Эмиль читает фельетон воскресный: «Последние изыскания ученых. Люди быть могут бессмертны. Клетки»… И сладостный зевок. Жена наигрывает Мендельсона. У жены прекрасный слух, чувствительность и лучший бюст в Брюсселе — на тонком стане два Везувия. Сейчас пойдут — и видит голубую пижаму, взволнованную сладостным землетрясением. Стук. Лакей. Телеграмма:

«Франц Вандэнмэр скончался тифа выезжаем Брюссель».

Жена намеревалась всплакнуть — Эмиль остановил. У него слишком любящее сердце и больные нервы. Не надо слез.

— Я ж говорил, что России нет. Халчак — это тиф. Что ж, Франц погиб, погибла ртуть. Зато я убежден, что после речи Бенеша чешские кроны взлетят на десять пунктов. Франц был фантазером. Мы ограничимся Брюсселем — 17–19 авеню д’Ар.

Жена, вся проясненная:

— Конечно. И потом, наш маленький Луи не фантазер.
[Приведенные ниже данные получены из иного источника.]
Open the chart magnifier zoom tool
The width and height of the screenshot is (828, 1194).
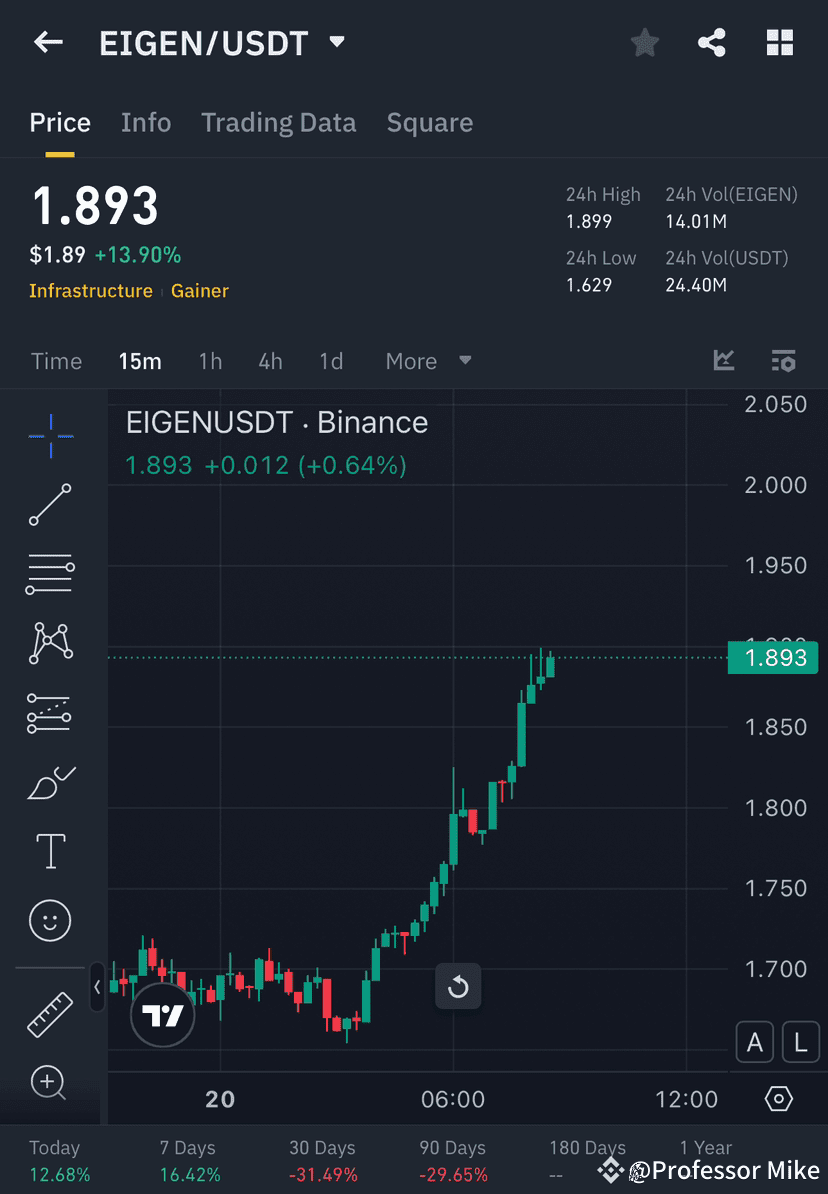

А он наследник фирмы «Вандэнмэр и С-вья».

Эмиль потянулся:

— Теперь больше об этом не надо говорить. А то…

Подумал — а то пойдут элегические воспоминания — детство, как он прощался на вокзале, как любил кататься и прочее. Потом будет неловко приступить к главному, то есть к голубой пижаме.

Ушли, и на двуспальной голубым сатином, пухом подушек, легким храпом затянулась черная халчакская дыра.

20

А в Горбачевке из вздохов, шёпота, поклонов рехнувшейся Арины — лепилась дивная легенда. Был старик. Стоял. Не сдался. Умер мученической смертью. Мотыгой попирал усатого в цилиндре — как плакат — икона на станции Юзовка. В хатах умирали. Сыпняк усталый, обожравшийся последних, нехотя, зевая доедал. Жизнь кончалась. Но создавалось — Егорово житие. И только не было старенького послушника, чтоб записать его гусиным, с киноварью прописных, на кожаные твердые листы. И не было поэта — снова услышать музыку — хруст, скрежет, частушек плач и бой сердец — поздно — умер. Даже корреспондент губернской «Бедноты» о чудном вымысле не узнал. А сказка шла — въедалась в солому крыш, в землю рыжую под снегом, в овчину тулупов, в самый воздух, чтоб новые, надышавшись, встали, кровью побрызгав, пробудили мертвую, и вновь огромным «трахом», майским Октябрем заставили б Эмиля иль Луи сползти на мягкий коврик кабинета.

21

А в Халчаке — ничто. Опять не месяцы, но время. Пустота. Описан круг. Растолкали землю, она дала, потом взяла и, наконец, уснула. Весна. Жалчайшая трава. Ни птицы, ни овцы. Конец, похожий на начало — самый трудный, самый легкий, конец концов, небытие.